S'il vous plaît !
Du coup, je me suis vue de l'extérieur. C'était moi qui regardais – et c'était moi qui étais regardée. Je me regardais moi-même. Ce qui est absolument impossible. Étrange, non ? Pourtant, j'avais entendu dire que ça existe. « Décorporation » que ça s'appellerait. Mais je n'ai jamais eu l'occasion de le vérifier, de la... vivre.
- Maintenant, voilà, c'est fait.
Je vis cette extériorisation. Nous nous trouvons dans le parc du Château de Versailles.
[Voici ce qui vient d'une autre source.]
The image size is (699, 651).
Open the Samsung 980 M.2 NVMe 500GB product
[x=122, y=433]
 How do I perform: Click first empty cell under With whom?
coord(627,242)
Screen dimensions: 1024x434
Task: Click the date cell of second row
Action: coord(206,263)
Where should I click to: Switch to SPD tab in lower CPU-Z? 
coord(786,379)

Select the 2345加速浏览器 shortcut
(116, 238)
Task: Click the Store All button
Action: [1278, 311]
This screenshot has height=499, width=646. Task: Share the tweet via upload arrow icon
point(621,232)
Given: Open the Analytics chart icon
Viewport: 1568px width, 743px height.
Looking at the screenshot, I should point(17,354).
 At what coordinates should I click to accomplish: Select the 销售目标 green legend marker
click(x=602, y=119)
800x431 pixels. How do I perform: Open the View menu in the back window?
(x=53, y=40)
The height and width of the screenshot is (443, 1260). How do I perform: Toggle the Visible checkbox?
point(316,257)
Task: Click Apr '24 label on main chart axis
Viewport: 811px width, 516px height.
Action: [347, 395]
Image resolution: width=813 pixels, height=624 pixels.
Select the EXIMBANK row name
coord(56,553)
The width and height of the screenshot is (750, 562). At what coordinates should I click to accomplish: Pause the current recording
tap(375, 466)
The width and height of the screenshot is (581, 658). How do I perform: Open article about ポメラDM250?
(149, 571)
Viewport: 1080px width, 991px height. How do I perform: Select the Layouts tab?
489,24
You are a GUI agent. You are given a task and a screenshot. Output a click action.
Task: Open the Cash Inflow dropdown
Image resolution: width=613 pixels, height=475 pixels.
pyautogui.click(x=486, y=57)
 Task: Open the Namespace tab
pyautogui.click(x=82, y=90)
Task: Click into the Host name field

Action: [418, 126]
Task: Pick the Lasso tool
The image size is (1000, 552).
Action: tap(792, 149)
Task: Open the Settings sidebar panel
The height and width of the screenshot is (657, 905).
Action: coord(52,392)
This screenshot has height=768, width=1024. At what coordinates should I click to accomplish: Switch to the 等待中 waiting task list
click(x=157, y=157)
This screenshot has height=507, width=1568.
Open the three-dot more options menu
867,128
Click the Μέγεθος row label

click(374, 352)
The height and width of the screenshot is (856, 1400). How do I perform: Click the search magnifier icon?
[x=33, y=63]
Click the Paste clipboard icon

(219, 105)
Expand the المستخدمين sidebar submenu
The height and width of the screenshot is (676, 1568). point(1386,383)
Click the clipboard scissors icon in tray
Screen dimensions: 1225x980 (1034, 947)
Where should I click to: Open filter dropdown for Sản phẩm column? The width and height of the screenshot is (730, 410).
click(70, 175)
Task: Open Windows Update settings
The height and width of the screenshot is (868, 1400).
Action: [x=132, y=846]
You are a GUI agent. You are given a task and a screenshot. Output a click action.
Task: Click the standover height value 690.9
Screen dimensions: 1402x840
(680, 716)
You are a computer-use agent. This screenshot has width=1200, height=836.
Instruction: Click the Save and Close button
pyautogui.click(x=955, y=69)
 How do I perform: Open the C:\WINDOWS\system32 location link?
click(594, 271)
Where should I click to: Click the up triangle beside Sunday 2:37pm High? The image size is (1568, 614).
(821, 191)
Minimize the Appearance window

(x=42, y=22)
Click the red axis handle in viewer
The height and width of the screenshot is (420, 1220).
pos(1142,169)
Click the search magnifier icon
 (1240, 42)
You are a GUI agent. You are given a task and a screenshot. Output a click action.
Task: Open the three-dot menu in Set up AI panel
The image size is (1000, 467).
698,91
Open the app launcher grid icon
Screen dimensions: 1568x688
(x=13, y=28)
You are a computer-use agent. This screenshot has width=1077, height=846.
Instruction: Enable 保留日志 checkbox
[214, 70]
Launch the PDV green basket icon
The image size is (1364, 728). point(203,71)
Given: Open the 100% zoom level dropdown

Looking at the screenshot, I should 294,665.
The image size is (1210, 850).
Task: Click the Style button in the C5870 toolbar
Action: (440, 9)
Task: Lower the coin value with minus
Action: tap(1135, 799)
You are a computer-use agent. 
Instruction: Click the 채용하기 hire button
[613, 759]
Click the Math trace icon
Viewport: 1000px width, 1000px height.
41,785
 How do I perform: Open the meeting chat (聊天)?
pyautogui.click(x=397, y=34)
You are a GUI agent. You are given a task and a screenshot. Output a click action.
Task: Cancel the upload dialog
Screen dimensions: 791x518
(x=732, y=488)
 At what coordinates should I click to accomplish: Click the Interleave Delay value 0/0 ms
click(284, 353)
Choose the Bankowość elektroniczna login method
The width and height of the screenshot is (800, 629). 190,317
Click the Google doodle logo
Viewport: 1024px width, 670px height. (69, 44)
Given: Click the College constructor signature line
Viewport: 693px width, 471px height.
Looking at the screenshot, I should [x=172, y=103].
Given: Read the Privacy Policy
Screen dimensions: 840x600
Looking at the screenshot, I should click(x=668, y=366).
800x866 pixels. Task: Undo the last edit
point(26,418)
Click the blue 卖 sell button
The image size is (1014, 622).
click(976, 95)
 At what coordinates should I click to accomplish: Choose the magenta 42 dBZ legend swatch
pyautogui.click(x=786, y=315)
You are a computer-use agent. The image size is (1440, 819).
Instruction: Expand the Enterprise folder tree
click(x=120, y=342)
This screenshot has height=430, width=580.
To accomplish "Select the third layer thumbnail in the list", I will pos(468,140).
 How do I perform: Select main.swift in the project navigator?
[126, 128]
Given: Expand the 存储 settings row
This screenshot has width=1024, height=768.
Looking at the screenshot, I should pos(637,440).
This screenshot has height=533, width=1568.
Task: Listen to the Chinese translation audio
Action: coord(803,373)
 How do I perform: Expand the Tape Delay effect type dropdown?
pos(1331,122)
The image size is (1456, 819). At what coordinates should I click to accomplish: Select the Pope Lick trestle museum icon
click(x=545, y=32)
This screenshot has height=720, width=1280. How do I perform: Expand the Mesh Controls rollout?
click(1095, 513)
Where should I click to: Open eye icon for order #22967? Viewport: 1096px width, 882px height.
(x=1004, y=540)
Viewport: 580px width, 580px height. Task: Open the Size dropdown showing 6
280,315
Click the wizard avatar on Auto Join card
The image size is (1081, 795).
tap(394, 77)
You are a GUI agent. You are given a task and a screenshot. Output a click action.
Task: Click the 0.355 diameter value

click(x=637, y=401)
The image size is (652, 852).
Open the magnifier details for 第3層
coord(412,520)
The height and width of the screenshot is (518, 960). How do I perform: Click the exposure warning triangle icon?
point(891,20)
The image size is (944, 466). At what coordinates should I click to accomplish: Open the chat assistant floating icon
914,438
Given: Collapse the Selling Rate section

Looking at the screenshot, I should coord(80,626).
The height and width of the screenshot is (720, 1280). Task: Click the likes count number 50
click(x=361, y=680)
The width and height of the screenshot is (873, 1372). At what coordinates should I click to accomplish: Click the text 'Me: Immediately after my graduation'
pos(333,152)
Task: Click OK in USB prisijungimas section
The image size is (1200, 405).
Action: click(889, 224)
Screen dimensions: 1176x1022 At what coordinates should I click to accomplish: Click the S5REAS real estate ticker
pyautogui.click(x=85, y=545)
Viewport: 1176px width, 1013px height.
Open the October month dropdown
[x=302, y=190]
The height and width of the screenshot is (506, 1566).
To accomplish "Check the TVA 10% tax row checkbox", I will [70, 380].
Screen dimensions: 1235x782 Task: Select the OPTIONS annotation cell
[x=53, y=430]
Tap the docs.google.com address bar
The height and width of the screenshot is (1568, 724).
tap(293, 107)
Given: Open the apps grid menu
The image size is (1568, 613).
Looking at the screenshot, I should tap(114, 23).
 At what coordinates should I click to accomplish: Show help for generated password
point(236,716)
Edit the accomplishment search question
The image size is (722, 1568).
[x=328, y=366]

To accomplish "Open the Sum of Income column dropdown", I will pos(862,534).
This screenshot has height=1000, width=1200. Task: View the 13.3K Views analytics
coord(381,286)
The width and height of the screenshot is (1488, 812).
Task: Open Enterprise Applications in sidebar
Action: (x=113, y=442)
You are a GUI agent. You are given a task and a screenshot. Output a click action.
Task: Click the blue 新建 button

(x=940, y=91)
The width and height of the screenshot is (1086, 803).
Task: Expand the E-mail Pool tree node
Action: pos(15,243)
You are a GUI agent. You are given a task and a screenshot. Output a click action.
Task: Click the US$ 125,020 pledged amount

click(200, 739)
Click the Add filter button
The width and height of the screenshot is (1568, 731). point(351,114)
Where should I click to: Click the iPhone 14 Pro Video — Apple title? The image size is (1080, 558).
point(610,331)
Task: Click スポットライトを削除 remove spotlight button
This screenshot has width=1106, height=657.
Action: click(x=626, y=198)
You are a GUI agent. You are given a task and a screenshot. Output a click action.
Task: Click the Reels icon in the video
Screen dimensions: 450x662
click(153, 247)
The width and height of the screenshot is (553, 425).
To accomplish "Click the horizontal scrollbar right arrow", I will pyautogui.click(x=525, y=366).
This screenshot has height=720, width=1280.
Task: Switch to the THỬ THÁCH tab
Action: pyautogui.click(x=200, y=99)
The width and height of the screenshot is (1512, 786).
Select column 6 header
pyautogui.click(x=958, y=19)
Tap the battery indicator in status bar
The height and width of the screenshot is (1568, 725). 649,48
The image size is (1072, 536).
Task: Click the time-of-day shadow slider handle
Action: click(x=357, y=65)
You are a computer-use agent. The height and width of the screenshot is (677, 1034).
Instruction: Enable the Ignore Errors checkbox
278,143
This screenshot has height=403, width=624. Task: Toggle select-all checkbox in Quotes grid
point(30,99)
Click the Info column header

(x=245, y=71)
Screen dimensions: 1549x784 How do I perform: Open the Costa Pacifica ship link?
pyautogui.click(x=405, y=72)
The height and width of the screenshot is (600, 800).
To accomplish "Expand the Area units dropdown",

- Que je n'arrive pas à intérioriser, ni à assumer, ni à ... vivre.
Nous, c'est à dire ce qu'il (me) reste de ma famille. Ce qu'il nous reste.
Je suis la plus vieille de tous. Les autres sont les trois générations d'après. Mes enfants, avec leurs épouses et époux, leurs enfants et petits-enfants (en poussette).
- Et moi.
Je suis la Matriarche. Ils me fatiguent. Ils continuent ce que je n'ai pas terminé.
Le parc est ensoleillé. Nous nous trouvons aux environs du Trianon. C'est très agréable. L'atmosphère est dorée. L'automne commencera bientôt. C'est au 15 Août qu'on y bascule. Le jour de l'Assomption, autrement dit.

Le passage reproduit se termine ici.